宇宙の中で ―HANABI― 秋桜 ◆AxS5kEGmew /作

第二十四話
「うちの幼馴染にも、佐々木さんと同じようないじめを受けとった子がおんねん。絢香っていうねんけど」
三好さんはいじめという言葉を、躊躇なく使った。私は黙って聞いている。
「辛くて、何回もやめてって言うた。でも、そいつらは冗談や言うて、やめへんかった。絢香、どうした思う?」
「……どうしたの」
予想はついていた。でも、自分の口から言うのが怖い。
「自殺したんや」
三好さんは、明日の天気の話でもしているかのように、さらりと言った。
「絢香は弱いと思う?」
「……悪いけど、弱いと思うよ。だって、そんなのシャレだし、本気にする方がおかしい」
私は相当の勇気を振り絞って言った。怒鳴られると思って、身を縮こませた。でも三好さんは、「そうか」と言ったきりだった。意外にもその顔は微笑んでいた。
「絢香の話、聞いてくれる」
私は自分の意志とは関係なく、ゆっくりと頷いた。
宮本絢香は小学6年生だった。
幼馴染の凛とはクラスが離れてしまったが、新しい友達を作ろうと努めて明るく考えた。
時が経つにつれて、絢香には沢山の"友達"が出来た。でも、絢香の心は空気の抜けた風船のようにしぼんでいった。
最初はやたらと背中をくすぐったり、頭を小突いたりする程度だった。それが、少しずつエスカレートしていった。
「あれ? ない」
休み時間、絢香は机の中を引っ掻き回して筆箱を探していた。休み時間の前までは確かにあったのだ。クラスに聞いて回ったが誰も知らないという。
休み時間が終わる頃、いつも仲良くしている子が4人、筆箱を差し出して笑った。
「どれ位で見つかるか実験しててん」
絢香は無言だった。
「なんやの、怒ってんの? 冗談やんか。うちら、友達やろ」
その子は絢香が懸命にセットしてきた髪を、クシャクシャッと乱暴になでた。
その後、そのような事が何度かあった。トイレ掃除のとき、わざと水を絢香の方にやった。宿題のプリントを、出してきてやると言って名前を消して提出した。お茶を勝手に飲んだ。

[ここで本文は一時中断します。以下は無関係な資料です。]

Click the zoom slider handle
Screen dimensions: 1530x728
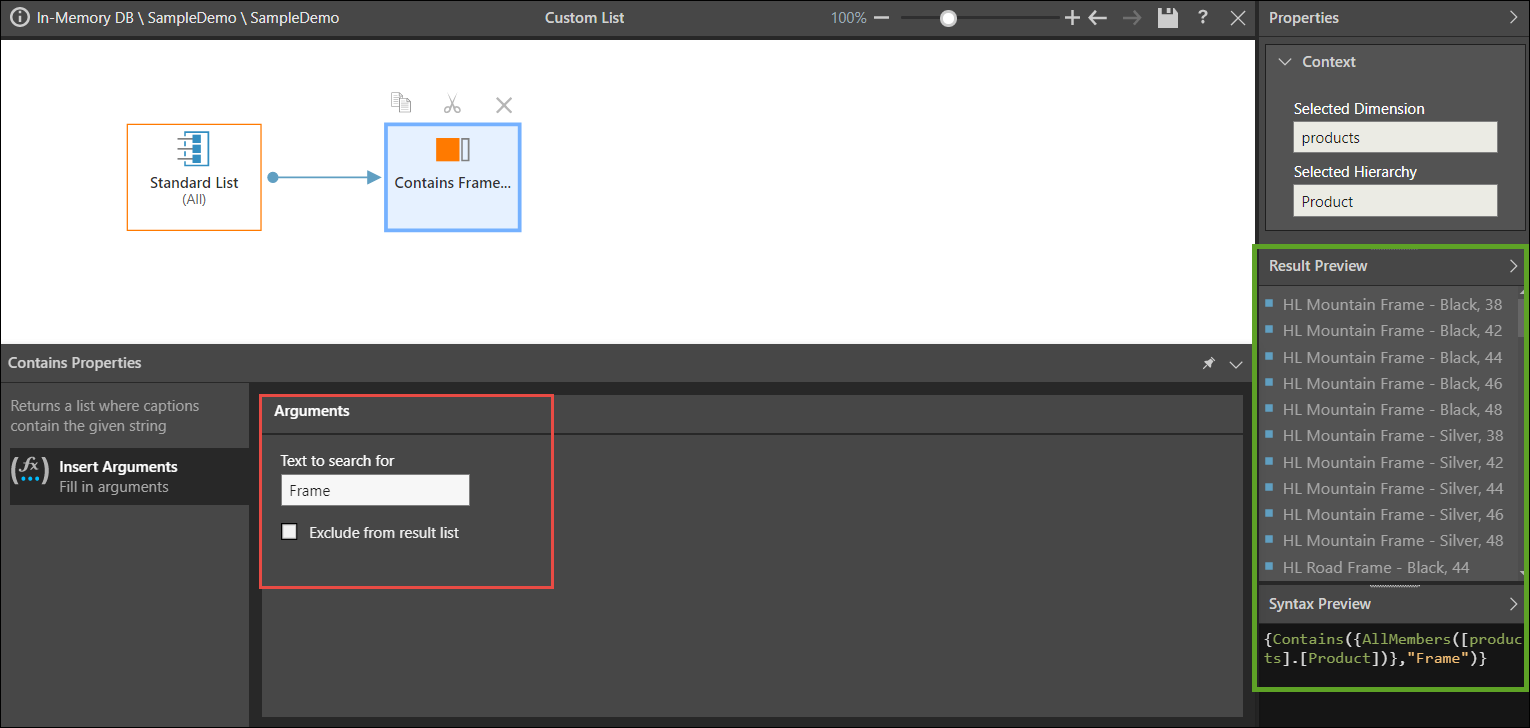pos(948,18)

絢香は何度も抗議した。その子達は、いつも冗談、と言って誤魔化した。
「絢香のこと、好きやねんもん。構いたいんやんか、なぁ」
そう言われると、絢香はくすぐったくなり、何も言えなかった。
担任にも訴えたが、返って来る返事はいつも、「度の過ぎた悪ふざけ。無視をしろ」だった。
そうやって、絢香の心は徐々に潰れていった。
何の前触れもなかった。
よく晴れ太陽がさんさんと輝いている午後、絢香は全校生徒の視線の中、屋上から飛んだ。